This page organizes papers related to artificial intelligence published around the world. This page is summarized using Google Gemini and is operated on a non-profit basis. The copyright of the paper belongs to the author and the relevant institution. When sharing, simply cite the source.
This paper introduces FineLogic, a framework for evaluating the logical reasoning performance of large-scale language models (LLMs).
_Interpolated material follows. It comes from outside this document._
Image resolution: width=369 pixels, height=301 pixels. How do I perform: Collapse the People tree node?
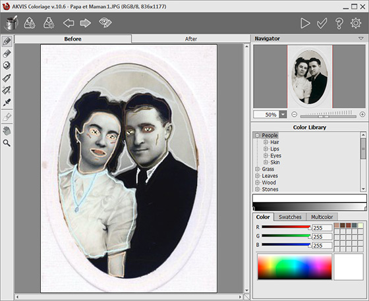pyautogui.click(x=257, y=135)
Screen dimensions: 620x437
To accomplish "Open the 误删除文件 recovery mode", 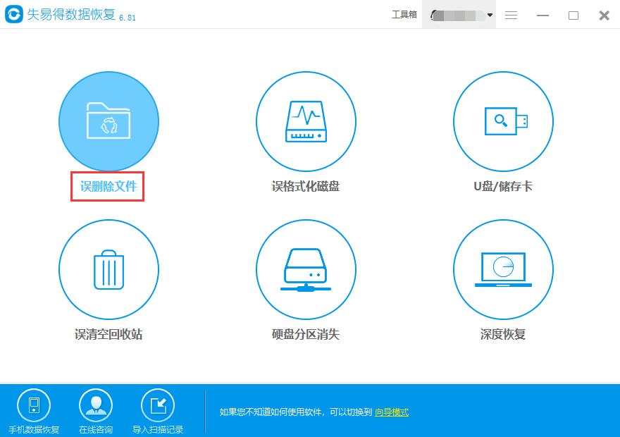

To overcome the limitations of existing evaluation methods that rely solely on final answer accuracy, FineLogic evaluates logical reasoning across three dimensions: overall accuracy, step-by-step soundness, and representation-level probing. We fine-tune the LLM using various supervision methods (natural language and symbolic) and analyze the impact of each supervision method on its inference performance.
Takeaways, Limitations
•
Takeaways:
◦
Natural language supervision shows strength in generalizing to out-of-distribution and long-chain problems.
◦
Symbolic supervision is effective in building structurally sound, atomic inference steps.
◦
Fine-tuning primarily contributes to improving the step-by-step creation process of the model.
◦
The FineLogic framework presents a novel approach to assessing and improving logical reasoning in LLM.
•
Limitations:
◦
The information provided alone provides limited insight into FineLogic's specific implementation methods or detailed evaluation criteria.